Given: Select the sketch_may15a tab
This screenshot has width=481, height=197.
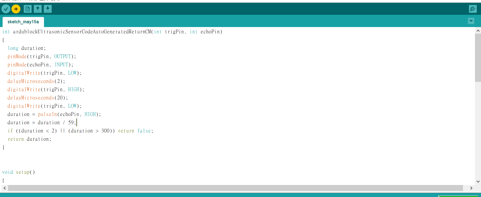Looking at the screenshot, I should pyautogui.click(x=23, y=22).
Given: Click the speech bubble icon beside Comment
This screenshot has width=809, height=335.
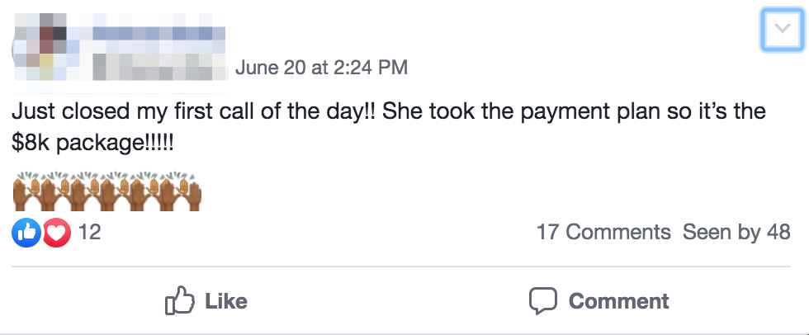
********
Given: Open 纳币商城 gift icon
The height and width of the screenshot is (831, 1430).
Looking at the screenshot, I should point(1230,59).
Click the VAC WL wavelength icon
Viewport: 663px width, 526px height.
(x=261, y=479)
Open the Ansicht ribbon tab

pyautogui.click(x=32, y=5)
********
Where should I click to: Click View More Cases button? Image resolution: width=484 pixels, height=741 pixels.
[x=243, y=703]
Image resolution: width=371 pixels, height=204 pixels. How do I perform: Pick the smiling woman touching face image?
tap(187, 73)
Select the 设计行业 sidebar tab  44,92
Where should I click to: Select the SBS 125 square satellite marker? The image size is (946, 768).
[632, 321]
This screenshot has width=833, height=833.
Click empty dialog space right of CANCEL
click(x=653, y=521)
********
- [Problem details] Using the data above, return the lines from the one holding "Given: Select the sketch_may15a tab" through the one holding "This screenshot has width=809, height=335." exactly, but not the pictures.

- [Exercise solution]
Given: Select the sketch_may15a tab
This screenshot has width=481, height=197.
Looking at the screenshot, I should pyautogui.click(x=23, y=22).
Given: Click the speech bubble icon beside Comment
This screenshot has width=809, height=335.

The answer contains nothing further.